A Government-Created Monopoly That’s Complete Garbage

Jon Pincince of the RI Law Journal, blogging both as someone interested in Rhode Island legal issues and as a South Kingstown resident, provides an interesting summary of the trash hauling situation in his town. Apparently, the South Kingstown Town Council is leaning towards implementing a system that makes it illegal for anyone but one company, selected by the town, to haul trash. This is not a change to a system of “free” (i.e. paid for through tax dollars) municipal trash collection, as residents will still have to individually contract with the favored trash hauler. However, they will have only one company which they are allowed to choose, if they don’t want to carry their trash to the town’s transfer station themselves. Pincince comments…

Apparently we will not be allowed to hire someone else to do it for us, at least not someone else of our choice.

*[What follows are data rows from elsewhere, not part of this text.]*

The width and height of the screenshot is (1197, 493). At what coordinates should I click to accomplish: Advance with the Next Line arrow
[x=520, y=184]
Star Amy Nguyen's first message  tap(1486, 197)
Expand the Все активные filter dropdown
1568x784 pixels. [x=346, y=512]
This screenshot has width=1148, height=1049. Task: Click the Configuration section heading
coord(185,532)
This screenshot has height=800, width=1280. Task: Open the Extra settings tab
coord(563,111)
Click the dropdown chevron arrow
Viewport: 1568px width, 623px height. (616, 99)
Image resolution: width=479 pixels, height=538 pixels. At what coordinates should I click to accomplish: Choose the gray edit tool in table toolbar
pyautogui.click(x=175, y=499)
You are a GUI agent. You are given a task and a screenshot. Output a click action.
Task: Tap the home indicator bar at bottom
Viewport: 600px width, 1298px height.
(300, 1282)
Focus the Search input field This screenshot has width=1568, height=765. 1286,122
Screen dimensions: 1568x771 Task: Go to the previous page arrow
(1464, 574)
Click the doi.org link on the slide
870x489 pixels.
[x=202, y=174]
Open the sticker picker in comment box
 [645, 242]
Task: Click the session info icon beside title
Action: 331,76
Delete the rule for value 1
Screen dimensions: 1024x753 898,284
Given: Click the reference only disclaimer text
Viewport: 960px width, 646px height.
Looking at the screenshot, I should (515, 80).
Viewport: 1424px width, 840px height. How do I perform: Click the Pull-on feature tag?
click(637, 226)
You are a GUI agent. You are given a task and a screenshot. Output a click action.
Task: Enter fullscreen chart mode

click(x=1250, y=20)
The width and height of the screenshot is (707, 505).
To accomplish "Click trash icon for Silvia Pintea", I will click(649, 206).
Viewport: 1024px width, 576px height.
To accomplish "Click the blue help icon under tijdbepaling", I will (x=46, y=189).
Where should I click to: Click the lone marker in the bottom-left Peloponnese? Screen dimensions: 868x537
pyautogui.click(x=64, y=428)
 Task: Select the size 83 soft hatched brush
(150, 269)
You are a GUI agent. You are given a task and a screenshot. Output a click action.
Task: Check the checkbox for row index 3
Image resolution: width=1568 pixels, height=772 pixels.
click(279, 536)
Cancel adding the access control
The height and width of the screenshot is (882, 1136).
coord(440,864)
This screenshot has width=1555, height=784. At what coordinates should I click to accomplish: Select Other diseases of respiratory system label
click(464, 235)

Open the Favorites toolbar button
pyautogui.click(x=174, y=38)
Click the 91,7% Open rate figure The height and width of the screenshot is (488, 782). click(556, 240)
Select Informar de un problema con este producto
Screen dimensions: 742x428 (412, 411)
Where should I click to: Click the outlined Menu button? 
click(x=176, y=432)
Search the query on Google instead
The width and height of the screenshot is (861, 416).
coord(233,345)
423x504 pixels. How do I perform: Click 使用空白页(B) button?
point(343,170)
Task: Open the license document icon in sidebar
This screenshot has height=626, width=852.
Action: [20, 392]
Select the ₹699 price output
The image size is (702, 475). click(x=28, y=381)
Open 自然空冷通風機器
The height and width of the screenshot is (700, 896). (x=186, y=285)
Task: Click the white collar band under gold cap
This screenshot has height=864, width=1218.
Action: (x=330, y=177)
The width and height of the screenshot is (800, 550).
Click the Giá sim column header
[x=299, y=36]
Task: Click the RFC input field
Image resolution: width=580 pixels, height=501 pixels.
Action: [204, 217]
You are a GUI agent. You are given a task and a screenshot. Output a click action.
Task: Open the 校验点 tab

Not only will we no longer be allowed to contract with RPE or other local haulers, but if my neighbor’s enterprising kid wants to offer a service to his neighbors, and he will do it less expensively than the Town’s chosen company? Competition be damned. We’ll have to haul it ourselves or call the chosen one.
According to the Liz Boardman article in the South County Independent referenced by RILJ, at least one current South County trash collector is already planning to fight the monopoly ordinance in court, arguing that a town has no legal basis to prevent a company able to meet licensing requirements from running a trash collection business…
[Leo Roode, owner of RPE Waste Services,] plans to fight Town Hall over the loss of business.
“We have contracts with our customers and we have a substantial investment in South Kingstown – we probably have $300,000 invested in our clients there,” he said. “We’ll sue the town and will keep picking up trash until the Supreme Court tells us we can’t.”
And already, two of the problems intrinsic and endemic to government monopolies have begun to raise their heads…
  1. One size fits all mandates: The pricing scheme the town wants to impose gives no consideration to the fact that family-households create more trash than single-person households…
    The bid asks for quotes on basic service – weekly collection of one 35-gallon trash container and two 64-gallon recycling bins – one for paper and one for bottles and cans. Residents creating additional trash would have to put it in a special bag….But critics said 35 gallons isn’t enough.
    “It’s stupid to think a customer has only 35 gallons of trash a week,” said Leo Roode, who owns RPE Waste Services in Wood River Junction. “The poor working slob with four or five kids might get one 35-gallon can for $15 a month, but [then] has to buy two or three bags a week for the extra trash. It’s right back up to what it is now
    It’s expensive enough to raise children these days. Do we really need to penalize families for their trash collection too?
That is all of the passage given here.